I returned to Vienna, and started my training by installing a RC Helicopter flight simulator on an old Windows XP laptop. I immediately learned that the simulator was a great investment. I must have crashed the virtual choppers at least a hundred times, learning the basics of the dual joystick controls.
|My JR DSX11 RC controller|
The simulator controller looks a little different from the RC controller. Its controls also function a little differently too, so I was a little nervous when I finally found the opportunity to take my Hexa out for some actual flight time.
Having never flown any sort of Radio-Control model aircraft before, I was a little nervous about how I would manage the XL. Although it has a reputation as a very stable platform, and despite my dozens of hours on the simulator, I was not looking forward to a possible crash.
Today's weather was overcast, with sporadic rain showers -- again, not ideal for a maiden flight, especially with a slightly gusty wind.
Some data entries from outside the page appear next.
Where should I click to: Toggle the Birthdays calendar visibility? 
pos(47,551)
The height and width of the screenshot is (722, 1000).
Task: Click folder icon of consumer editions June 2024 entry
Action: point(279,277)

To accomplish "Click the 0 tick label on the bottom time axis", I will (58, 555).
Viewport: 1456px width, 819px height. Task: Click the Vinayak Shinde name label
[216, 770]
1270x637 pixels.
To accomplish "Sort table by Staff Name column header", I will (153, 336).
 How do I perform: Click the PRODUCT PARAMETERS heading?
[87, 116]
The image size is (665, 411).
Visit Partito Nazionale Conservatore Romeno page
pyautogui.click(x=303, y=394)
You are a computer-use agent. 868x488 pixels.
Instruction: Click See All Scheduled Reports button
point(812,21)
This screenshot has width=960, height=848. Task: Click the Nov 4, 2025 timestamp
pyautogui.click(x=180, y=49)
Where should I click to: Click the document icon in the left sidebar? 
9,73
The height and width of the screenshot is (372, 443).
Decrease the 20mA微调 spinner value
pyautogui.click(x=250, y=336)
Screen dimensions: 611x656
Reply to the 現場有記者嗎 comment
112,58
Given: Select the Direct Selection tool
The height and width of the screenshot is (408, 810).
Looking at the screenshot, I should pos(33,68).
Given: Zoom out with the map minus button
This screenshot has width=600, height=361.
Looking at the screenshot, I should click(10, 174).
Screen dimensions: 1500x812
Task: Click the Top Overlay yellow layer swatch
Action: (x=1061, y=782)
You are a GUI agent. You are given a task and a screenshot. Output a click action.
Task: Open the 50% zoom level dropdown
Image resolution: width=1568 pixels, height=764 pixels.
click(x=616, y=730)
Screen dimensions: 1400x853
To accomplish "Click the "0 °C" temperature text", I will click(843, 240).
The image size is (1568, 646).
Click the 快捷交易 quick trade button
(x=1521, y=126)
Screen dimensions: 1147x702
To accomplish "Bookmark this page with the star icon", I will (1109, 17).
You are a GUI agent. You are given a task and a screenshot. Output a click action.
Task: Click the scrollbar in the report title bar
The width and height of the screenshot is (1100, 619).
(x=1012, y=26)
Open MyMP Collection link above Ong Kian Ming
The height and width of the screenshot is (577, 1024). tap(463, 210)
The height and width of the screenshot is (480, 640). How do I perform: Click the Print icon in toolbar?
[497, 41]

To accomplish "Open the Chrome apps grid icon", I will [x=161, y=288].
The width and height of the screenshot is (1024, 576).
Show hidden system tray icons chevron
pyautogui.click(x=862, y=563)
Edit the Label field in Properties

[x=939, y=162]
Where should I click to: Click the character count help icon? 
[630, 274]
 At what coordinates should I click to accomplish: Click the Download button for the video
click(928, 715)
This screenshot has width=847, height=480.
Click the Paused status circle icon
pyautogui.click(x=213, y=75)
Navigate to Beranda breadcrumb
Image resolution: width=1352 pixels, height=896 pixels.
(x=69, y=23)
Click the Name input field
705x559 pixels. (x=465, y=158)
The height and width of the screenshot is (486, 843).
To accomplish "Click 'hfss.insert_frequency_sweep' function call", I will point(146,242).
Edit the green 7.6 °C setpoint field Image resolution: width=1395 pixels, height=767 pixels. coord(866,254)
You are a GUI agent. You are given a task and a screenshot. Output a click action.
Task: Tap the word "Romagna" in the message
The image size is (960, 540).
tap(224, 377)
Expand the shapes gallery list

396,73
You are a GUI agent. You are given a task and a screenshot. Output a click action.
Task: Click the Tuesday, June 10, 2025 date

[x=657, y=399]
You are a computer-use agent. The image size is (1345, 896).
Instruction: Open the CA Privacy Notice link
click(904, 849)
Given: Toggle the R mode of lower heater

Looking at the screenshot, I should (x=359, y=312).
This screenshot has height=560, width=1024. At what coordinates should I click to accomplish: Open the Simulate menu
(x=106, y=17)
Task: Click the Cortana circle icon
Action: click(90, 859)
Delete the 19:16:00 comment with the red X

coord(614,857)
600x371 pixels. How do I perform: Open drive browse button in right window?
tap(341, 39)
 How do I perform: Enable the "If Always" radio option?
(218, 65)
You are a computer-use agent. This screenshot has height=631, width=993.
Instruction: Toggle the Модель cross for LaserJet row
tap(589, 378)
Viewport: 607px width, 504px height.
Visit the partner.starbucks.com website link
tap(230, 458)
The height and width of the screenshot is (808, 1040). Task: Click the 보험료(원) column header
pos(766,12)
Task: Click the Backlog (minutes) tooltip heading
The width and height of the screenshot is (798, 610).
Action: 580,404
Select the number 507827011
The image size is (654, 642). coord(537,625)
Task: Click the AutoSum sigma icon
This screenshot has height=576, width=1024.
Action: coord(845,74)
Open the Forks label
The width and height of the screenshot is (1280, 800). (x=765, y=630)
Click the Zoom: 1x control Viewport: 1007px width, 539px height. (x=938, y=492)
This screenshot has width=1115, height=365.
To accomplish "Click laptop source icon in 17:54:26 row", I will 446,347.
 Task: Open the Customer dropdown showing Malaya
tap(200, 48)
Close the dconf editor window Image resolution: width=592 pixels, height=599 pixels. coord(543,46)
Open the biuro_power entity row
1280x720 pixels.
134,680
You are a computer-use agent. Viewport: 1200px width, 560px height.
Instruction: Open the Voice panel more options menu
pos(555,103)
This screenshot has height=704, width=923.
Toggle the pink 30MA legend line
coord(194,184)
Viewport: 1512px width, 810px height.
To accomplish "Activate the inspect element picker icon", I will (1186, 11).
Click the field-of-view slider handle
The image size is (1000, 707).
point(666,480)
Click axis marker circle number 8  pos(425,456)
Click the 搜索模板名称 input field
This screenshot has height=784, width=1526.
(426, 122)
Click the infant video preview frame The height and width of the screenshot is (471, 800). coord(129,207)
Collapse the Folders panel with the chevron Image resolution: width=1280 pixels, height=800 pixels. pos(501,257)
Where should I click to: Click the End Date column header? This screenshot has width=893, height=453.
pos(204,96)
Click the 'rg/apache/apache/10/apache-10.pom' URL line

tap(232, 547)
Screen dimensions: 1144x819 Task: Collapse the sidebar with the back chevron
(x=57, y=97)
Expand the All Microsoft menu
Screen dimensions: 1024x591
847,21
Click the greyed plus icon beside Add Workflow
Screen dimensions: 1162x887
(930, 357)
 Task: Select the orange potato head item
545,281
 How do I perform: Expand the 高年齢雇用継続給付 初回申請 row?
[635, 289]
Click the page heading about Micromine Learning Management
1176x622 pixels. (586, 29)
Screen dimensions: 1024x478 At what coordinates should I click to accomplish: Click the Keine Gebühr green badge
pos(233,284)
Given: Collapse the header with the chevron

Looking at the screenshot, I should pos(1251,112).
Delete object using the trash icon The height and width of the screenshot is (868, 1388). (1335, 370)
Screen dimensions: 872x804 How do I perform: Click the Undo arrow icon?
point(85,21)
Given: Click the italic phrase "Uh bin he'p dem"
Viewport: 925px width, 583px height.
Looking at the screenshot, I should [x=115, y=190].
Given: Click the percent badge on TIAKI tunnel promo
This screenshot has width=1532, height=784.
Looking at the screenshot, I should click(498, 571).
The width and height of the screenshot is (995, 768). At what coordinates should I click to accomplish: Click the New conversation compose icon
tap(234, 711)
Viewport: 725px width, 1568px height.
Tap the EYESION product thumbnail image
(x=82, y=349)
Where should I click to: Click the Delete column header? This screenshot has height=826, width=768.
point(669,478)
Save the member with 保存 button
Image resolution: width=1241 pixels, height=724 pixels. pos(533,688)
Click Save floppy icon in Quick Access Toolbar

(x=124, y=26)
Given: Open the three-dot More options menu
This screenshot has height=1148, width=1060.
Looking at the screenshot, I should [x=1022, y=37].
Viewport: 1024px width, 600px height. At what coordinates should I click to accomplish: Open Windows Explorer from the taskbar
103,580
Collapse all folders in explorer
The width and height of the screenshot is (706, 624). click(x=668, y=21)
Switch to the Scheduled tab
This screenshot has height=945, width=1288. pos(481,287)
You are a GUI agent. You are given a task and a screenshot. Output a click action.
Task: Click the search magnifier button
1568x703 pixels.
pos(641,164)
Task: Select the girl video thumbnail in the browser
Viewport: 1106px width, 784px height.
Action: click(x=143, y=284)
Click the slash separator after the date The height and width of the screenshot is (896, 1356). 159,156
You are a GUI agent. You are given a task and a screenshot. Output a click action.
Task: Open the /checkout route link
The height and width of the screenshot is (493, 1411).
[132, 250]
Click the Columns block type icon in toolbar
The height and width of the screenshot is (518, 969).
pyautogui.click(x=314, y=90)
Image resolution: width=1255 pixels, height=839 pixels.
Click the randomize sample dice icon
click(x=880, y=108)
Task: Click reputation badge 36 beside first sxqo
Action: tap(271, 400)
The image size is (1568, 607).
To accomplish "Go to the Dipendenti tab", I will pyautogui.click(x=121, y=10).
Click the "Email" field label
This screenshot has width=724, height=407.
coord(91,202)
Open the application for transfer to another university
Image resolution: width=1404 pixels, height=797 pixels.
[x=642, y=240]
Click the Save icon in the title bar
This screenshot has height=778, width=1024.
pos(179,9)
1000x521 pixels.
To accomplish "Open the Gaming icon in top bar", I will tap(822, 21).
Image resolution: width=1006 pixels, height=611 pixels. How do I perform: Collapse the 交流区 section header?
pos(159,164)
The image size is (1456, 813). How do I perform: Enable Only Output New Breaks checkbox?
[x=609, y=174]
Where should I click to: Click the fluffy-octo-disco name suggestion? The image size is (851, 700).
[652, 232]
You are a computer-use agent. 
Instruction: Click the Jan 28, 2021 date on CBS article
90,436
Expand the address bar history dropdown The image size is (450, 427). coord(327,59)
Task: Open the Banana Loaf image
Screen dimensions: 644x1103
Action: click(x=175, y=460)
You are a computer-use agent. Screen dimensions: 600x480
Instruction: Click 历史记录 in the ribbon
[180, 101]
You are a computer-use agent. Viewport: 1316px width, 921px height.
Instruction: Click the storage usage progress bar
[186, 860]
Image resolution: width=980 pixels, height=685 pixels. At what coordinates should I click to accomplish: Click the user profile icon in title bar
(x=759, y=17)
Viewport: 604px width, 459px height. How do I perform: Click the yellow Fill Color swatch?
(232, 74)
After shopping for the week's groceries, it was after 2 p.m. before I headed outside, determined to give it a decent go. It was 3 degrees Celcius, so I didn't want to stay outdoors for too long.
Near my house is an empty field, which during summer is worked for silage crops by one of the local farmers. I set up my video camera on a tripod, and set down the XL onto the ground. I ran a few pre-flight checks, then started the engines. The first few minutes were spent edging closer and closer to lift-off, but each time I noticed the platform was uneven, tipping one way or another, so I eased off on the power.
After adjusting the balance of the empty camera holder mounted underneath, I decided to use the roll and pitch controls to compensate for the apparent instability during takeoff, as well as ensuring that the nose was pointed into the prevailing wind. Somehow, I found the right combination, and had the thrill of my first flight!
As you will see in the linked video, I still have some issues about the height controls. Even though I make tiny adjustments to the throttle, I find that the challenge of maintaining a constant height is not easy, and once or twice I bounced the craft off the ground, before recovering again. I'm trying to fly nose-out, as this is how I trained in the simulator. The Hexa has been set up with brightly colored LEDs to show the nose, but I didn't always keep the correct orientation.
After a few bounces, I realized I could call them "test landings", and when I was ready, guided the bird in for its "official" touch down. Who says kiwis can't fly?